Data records
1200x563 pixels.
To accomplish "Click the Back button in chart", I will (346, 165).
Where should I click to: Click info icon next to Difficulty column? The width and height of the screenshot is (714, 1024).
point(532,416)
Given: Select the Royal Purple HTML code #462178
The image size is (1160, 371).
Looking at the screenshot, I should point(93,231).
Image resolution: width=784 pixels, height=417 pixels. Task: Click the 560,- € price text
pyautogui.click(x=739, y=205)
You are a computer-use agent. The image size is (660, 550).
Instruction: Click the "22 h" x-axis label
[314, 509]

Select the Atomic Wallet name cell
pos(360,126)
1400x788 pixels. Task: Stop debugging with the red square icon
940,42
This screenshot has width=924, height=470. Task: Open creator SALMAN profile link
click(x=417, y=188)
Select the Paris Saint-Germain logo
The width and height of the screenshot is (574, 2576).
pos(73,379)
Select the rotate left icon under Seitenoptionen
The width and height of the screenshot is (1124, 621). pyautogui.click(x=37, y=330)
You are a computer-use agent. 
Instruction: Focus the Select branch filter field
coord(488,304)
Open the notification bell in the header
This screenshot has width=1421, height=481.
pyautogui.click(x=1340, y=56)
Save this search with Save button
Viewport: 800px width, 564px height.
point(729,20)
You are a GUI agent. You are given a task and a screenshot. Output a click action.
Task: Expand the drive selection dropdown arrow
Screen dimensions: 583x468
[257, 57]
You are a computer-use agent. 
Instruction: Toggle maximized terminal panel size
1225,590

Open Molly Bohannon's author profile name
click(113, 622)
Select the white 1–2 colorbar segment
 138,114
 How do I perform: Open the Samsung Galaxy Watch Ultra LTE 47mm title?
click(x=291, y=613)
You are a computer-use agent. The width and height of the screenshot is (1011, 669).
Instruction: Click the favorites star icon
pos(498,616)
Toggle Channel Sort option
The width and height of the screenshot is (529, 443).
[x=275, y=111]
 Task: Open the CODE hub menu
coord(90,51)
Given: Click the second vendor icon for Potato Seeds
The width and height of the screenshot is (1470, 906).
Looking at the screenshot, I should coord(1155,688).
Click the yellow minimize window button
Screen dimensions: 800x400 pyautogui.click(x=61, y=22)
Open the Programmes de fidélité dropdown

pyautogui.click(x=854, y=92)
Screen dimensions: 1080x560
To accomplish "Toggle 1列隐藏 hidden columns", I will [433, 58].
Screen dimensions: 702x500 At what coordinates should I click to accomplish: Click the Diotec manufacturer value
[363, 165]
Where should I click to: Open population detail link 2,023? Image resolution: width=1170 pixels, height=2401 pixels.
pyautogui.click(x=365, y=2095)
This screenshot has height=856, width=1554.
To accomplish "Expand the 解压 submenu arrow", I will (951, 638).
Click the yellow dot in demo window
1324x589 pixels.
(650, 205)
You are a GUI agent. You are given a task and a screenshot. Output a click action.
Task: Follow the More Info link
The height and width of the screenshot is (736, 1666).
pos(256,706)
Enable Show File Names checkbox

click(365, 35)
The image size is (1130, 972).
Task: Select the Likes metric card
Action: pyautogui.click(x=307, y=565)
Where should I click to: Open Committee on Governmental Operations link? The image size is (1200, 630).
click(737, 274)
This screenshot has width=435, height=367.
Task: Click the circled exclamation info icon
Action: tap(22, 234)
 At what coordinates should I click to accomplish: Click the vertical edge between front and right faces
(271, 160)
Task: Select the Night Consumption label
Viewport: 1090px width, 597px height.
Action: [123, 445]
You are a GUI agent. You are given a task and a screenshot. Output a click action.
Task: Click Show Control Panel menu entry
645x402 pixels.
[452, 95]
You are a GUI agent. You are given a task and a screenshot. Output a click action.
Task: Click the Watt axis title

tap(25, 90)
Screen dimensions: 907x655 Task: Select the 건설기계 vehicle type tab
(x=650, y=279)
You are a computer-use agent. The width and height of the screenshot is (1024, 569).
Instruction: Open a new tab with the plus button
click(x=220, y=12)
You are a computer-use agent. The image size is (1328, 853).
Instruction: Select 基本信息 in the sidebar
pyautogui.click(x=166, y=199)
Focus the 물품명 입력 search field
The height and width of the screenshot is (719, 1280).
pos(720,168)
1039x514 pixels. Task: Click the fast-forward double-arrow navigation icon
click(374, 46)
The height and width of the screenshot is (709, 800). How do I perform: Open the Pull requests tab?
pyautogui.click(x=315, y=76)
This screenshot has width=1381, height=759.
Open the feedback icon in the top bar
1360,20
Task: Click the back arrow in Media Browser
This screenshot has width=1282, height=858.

ASSIGNMENT ▸ Exactly the lines running from the top of the records to the line that contains "Given: Select the", inclusive, must be set down, and nothing more.

EXERCISE ANSWER ▸
1200x563 pixels.
To accomplish "Click the Back button in chart", I will (346, 165).
Where should I click to: Click info icon next to Difficulty column? The width and height of the screenshot is (714, 1024).
point(532,416)
Given: Select the Royal Purple HTML code #462178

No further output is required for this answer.